→ Provided material:
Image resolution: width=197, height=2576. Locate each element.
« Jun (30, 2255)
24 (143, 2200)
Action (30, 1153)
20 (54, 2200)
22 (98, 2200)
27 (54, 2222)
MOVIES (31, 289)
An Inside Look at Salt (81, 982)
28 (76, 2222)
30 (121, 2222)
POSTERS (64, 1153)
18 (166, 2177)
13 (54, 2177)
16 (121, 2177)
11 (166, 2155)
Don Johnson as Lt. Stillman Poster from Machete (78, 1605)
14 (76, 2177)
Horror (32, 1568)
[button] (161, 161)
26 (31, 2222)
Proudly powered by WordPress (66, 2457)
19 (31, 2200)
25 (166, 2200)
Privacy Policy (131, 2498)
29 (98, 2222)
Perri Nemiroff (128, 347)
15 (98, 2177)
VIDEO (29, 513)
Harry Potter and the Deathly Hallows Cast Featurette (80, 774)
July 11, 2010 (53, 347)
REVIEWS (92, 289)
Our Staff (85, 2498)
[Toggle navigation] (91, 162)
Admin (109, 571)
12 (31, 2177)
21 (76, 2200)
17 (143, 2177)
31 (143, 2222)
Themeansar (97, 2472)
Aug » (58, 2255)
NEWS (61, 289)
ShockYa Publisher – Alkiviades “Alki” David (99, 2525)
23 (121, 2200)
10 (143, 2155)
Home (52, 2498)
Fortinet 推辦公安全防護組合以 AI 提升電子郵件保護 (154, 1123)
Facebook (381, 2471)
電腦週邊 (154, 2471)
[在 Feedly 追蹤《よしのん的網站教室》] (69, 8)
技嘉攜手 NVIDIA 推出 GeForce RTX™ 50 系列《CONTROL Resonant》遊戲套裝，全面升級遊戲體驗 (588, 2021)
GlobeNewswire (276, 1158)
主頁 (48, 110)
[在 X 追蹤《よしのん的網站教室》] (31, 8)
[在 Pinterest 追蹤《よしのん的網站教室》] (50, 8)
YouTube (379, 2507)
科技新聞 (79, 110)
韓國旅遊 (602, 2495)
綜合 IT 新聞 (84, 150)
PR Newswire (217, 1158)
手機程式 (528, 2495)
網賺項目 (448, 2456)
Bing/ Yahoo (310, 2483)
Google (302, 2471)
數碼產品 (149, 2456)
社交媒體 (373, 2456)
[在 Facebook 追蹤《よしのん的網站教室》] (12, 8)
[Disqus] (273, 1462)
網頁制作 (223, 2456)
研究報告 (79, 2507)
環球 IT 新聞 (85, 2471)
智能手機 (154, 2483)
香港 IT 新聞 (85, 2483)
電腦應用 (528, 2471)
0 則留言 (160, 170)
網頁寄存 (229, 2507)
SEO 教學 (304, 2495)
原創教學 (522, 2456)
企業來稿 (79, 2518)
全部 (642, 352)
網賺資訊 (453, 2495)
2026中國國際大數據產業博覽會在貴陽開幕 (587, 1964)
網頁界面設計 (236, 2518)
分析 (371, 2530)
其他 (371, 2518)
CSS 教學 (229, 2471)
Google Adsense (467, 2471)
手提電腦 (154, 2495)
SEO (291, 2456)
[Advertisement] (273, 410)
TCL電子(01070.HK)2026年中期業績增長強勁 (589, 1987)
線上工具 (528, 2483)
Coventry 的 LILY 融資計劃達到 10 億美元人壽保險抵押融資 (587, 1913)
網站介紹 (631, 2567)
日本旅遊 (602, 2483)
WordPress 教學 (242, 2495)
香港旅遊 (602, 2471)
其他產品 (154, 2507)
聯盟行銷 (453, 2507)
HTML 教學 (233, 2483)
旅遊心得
* * *
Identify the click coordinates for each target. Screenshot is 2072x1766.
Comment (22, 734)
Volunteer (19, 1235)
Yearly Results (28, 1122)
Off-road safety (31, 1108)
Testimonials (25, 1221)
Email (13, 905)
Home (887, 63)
--
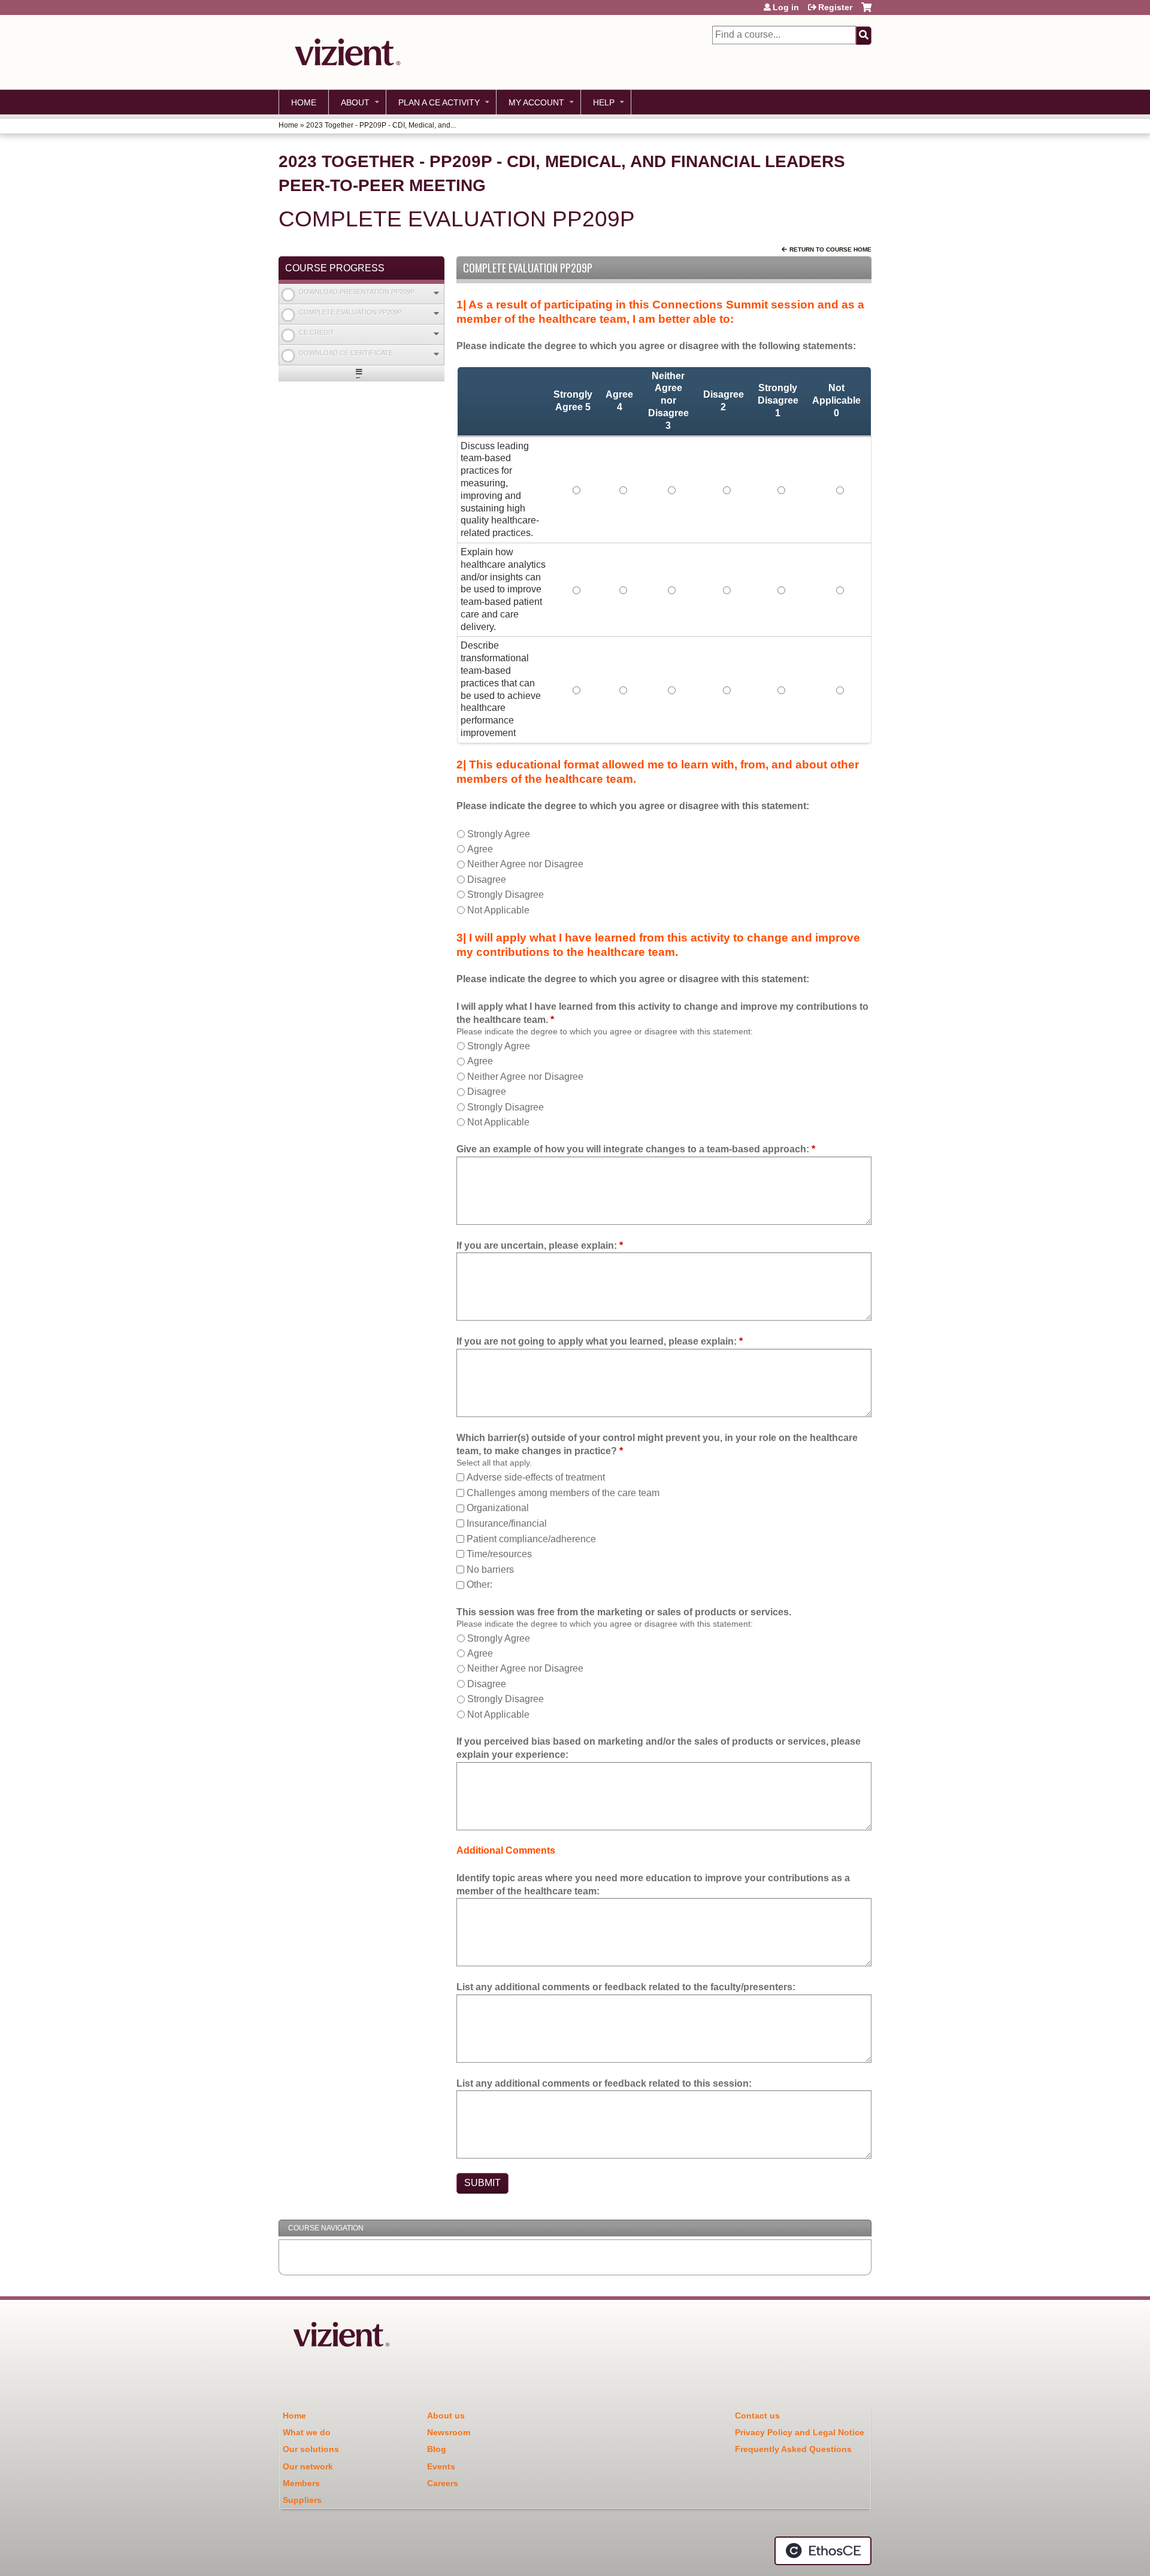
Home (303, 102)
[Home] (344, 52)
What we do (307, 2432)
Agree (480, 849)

→ Exercise: Pick every line from the listing holding the string "WordPress", and copy it.

→ Solution to this exercise:
Proudly powered by WordPress (66, 2457)
WordPress 教學 (242, 2495)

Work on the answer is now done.